→ **EXERCISE AIM**:
Every entry below has to appear again in your reply, word for word, but no picture may.

[Recorded data]

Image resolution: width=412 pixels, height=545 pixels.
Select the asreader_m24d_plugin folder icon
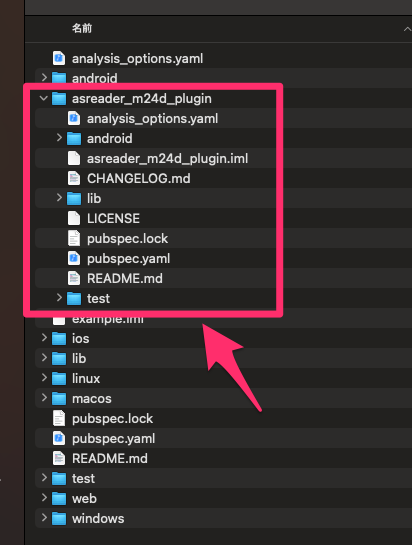[x=59, y=99]
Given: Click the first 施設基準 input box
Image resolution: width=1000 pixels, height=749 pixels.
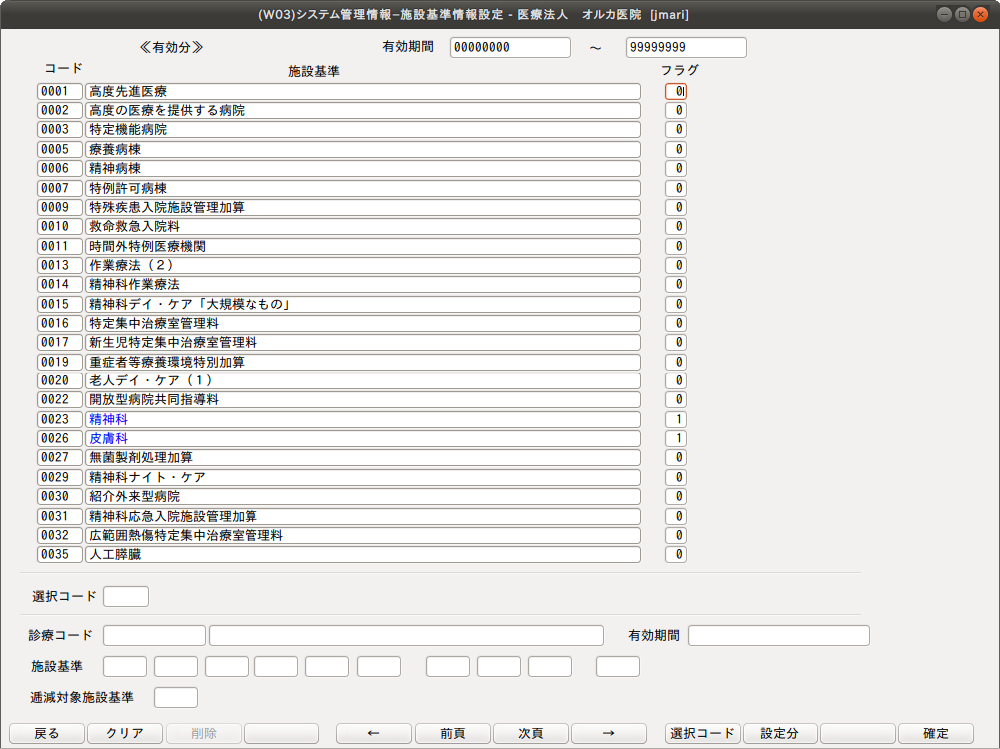Looking at the screenshot, I should pyautogui.click(x=123, y=666).
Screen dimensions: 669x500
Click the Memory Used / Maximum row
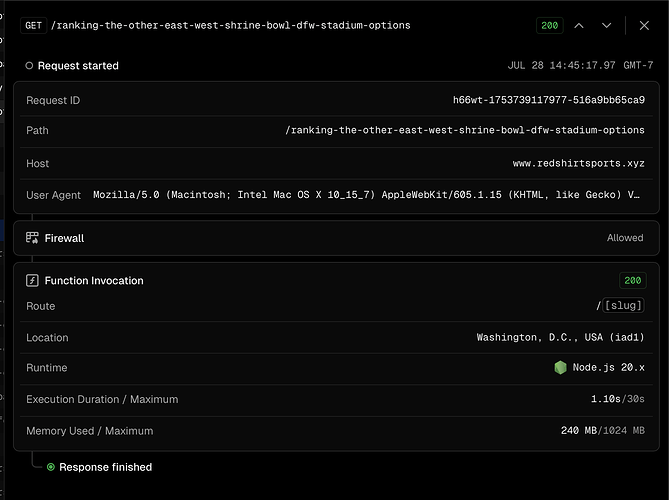335,431
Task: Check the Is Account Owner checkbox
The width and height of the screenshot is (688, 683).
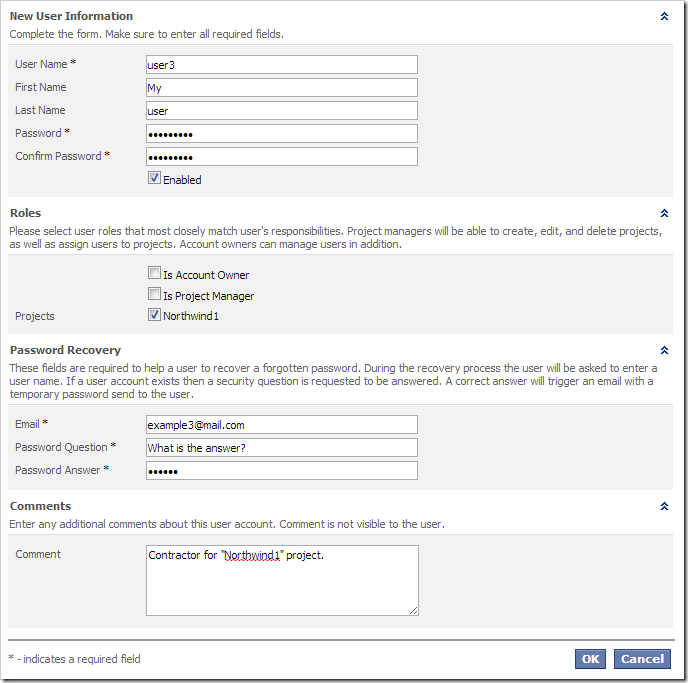Action: [154, 274]
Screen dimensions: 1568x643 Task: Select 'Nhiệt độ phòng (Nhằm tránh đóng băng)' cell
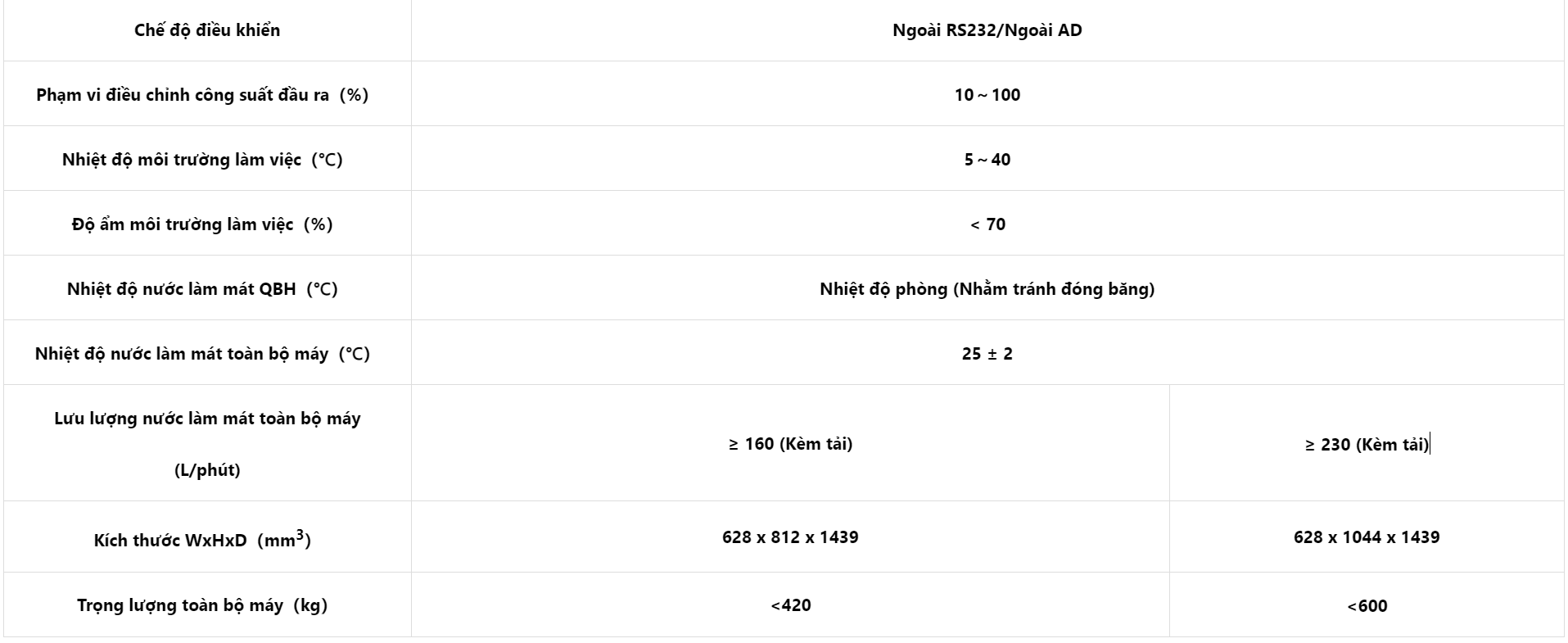click(987, 288)
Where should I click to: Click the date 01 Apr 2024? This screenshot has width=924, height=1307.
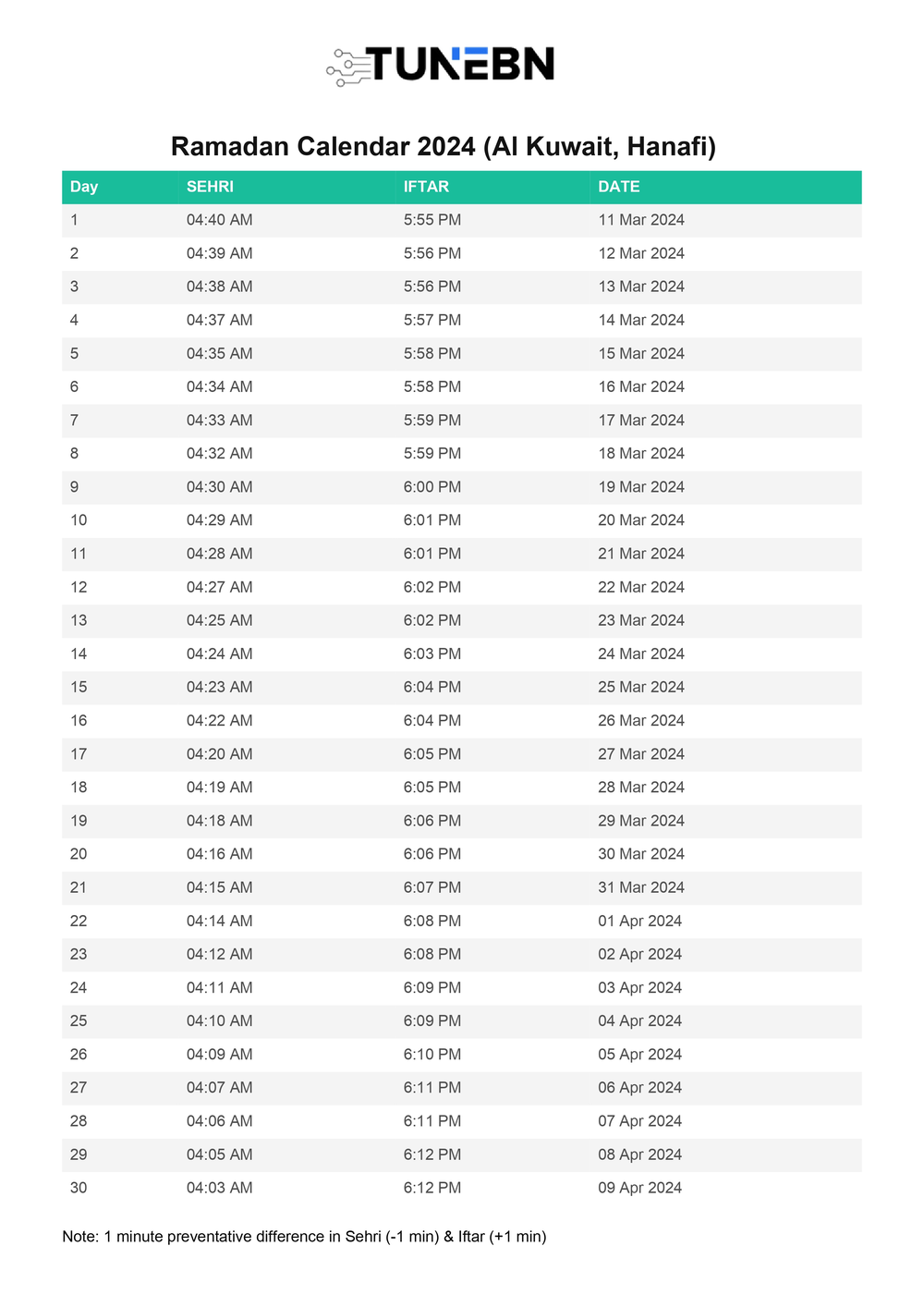[639, 921]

→ **RESULT OF THIS EXERCISE**:
Image resolution: width=412 pixels, height=545 pixels.
Select the asreader_m24d_plugin folder icon
[x=59, y=99]
Given: Click the first 施設基準 input box
Image resolution: width=1000 pixels, height=749 pixels.
Looking at the screenshot, I should pyautogui.click(x=123, y=666).
Screen dimensions: 669x500
Click the Memory Used / Maximum row
335,431
Task: Check the Is Account Owner checkbox
The width and height of the screenshot is (688, 683).
Action: [154, 274]
Screen dimensions: 1568x643 Task: Select 'Nhiệt độ phòng (Nhằm tránh đóng băng)' cell
click(987, 288)
Where should I click to: Click the date 01 Apr 2024? This screenshot has width=924, height=1307.
[639, 921]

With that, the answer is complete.